The Interview: Todd Brown

Sunday night, the Wright State Raiders seemed to be missing something as they lost to Indiana.  It wasn’t just N’Gai Evans, who was out with an injury (we hope he comes back soon to rail non-conference opponents); the WSU backcourt also was missing Todd Brown, the four-year do-everything star who was underappreciated by much of the conference and graduated last spring.

So what is Todd Brown up to these days?  Well, the former Raider is playing in Holland for DeFriesland Aris Leeuwarden, a pro team.  Brown has been very busy, leading the team in scoring as a rookie. caught up to Brown for a quick chat to see how life in Europe is going.

Brown's glory days at Wright State are in the rear view as he begins his professional career.

Jimmy Lemke: First off, how are you settling in Holland?

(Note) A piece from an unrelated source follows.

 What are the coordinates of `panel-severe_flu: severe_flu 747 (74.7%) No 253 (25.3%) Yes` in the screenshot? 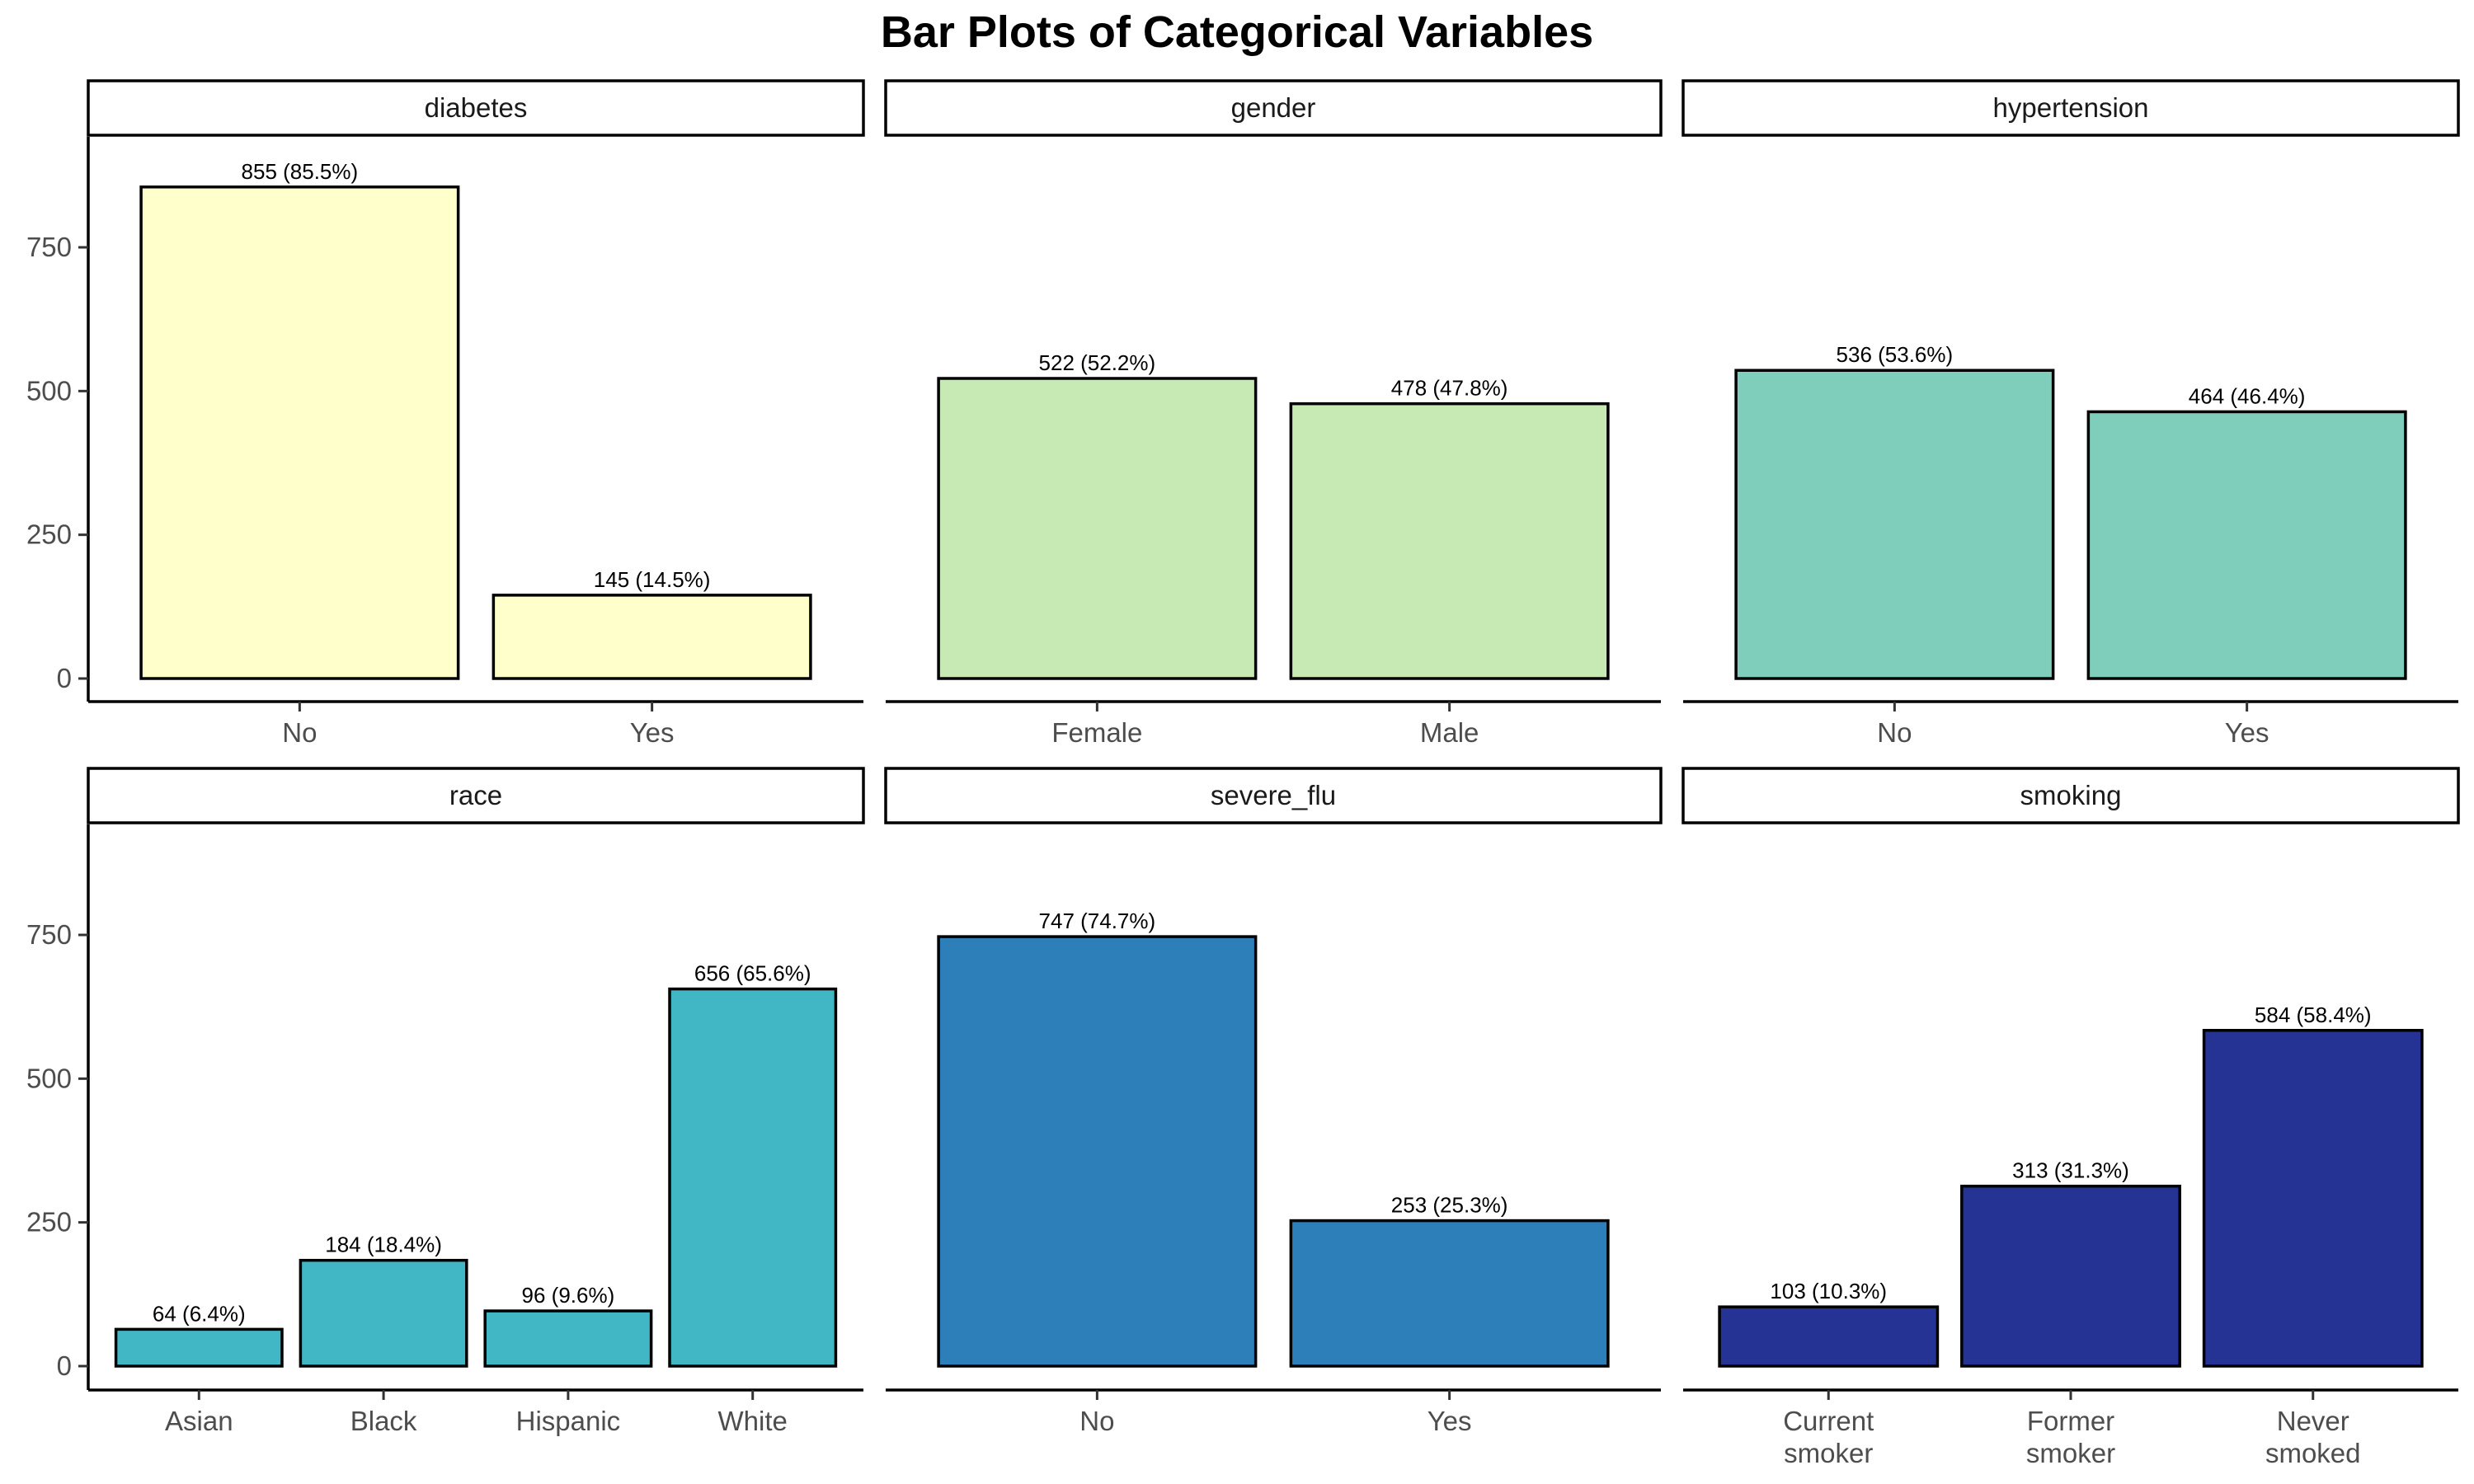 It's located at (1273, 1102).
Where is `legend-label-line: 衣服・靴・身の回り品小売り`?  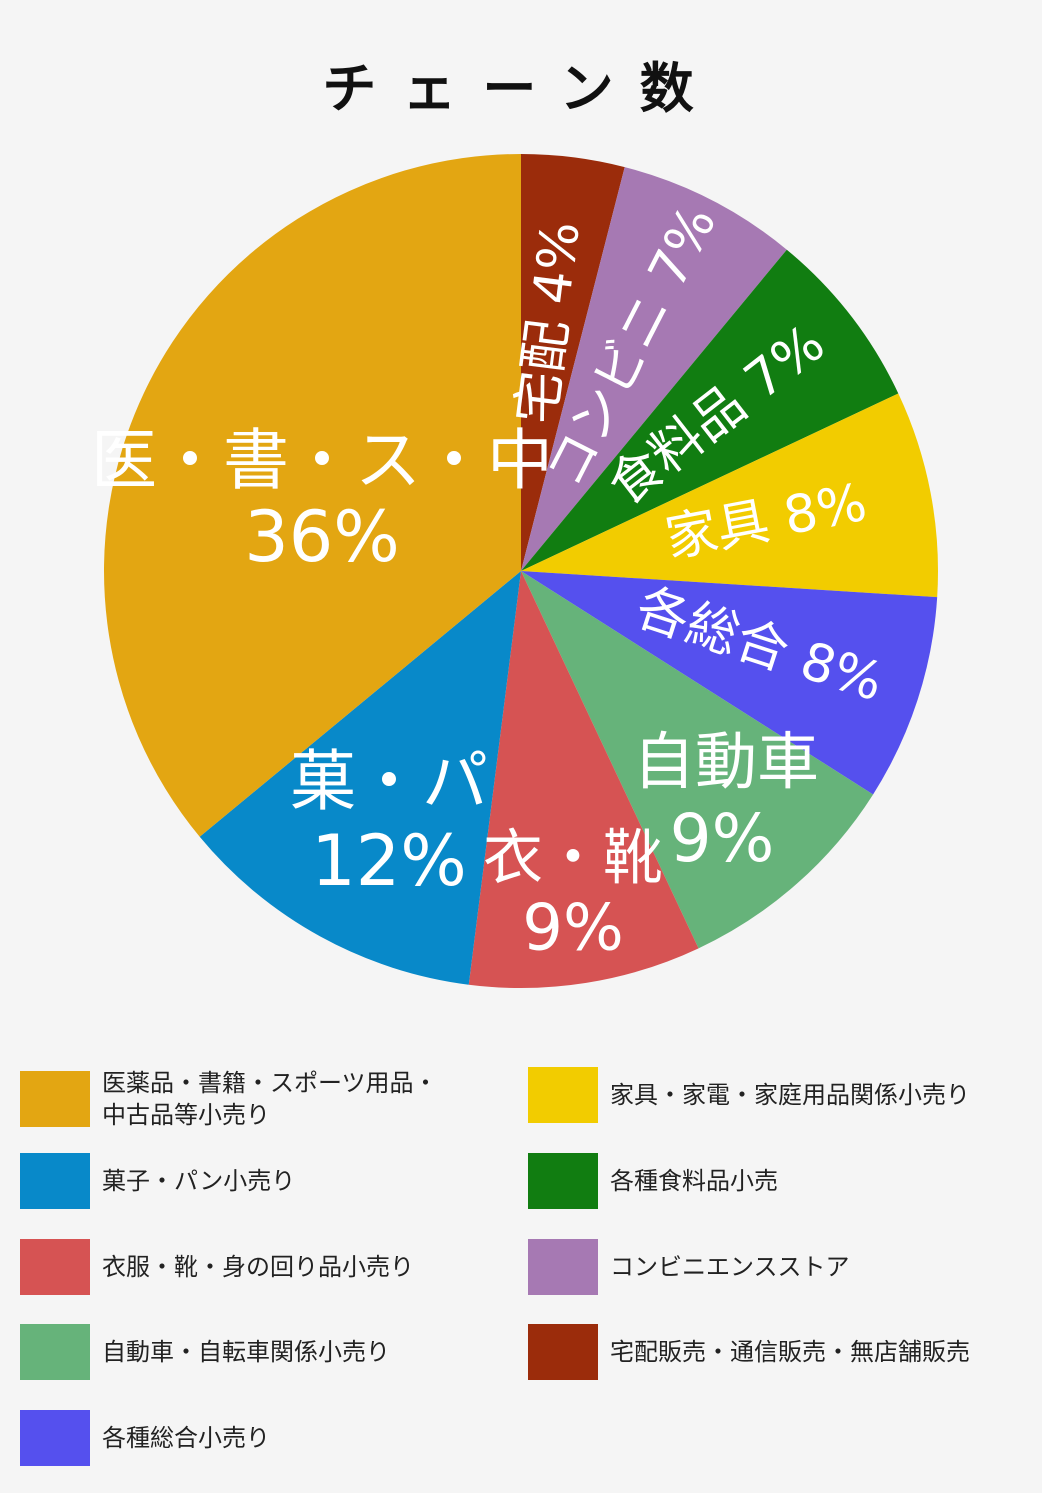
legend-label-line: 衣服・靴・身の回り品小売り is located at coordinates (258, 1267).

Todd Brown: Holland has been good to me.  I miss home a lot sometimes, but it’s my first year and everyone tells me its the hardest year.

JL: Is the language barrier difficult to handle?

TB: Actually, everyone can speak English. Not always that good, but they can.

JL: What would you say was the biggest difference in culture between Europe and America?

TB: The biggest difference to me is that everything is just laid back.  When you go to a store, everyone is not in a rush to get something and get out; everyone is just real chill and stores close at like 7 everyday.

JL: A lot of players take some time to get assimilated into the European pro game, but you’ve started the season very well, leading DeFriesland Aris Leeuwarden in scoring through ten games. Are you surprised that you’ve adapted so well?

TB: I just try to go out and play my game, but I think I kinda caught the league by surprise the first couple games but now teams deny me the ball a lot and put the best defender on me. But I’m still learning the game out here, I feel like a freshman all over again.

JL: Is the experience of playing in a European gym a lot different than the Nutter Center?

TB: Well it depends on who and where your playing at because we get some games that feel like college games, and then you get other games and nobody is in the gym and you have to get yourself going.

JL: The culture there is so different, you’ve got to be missing something from home. If there was one thing back here you could take with you to Holland, what would it be?

TB: If I could bring anything from home it would be my family but I doubt that could happen so I would bring my dog at least, he could keep my company.

JL: What’s the thing you miss most about Wright State?

TB: My teammates in college; you go through so much with your team we are always together so you grow into a family over time.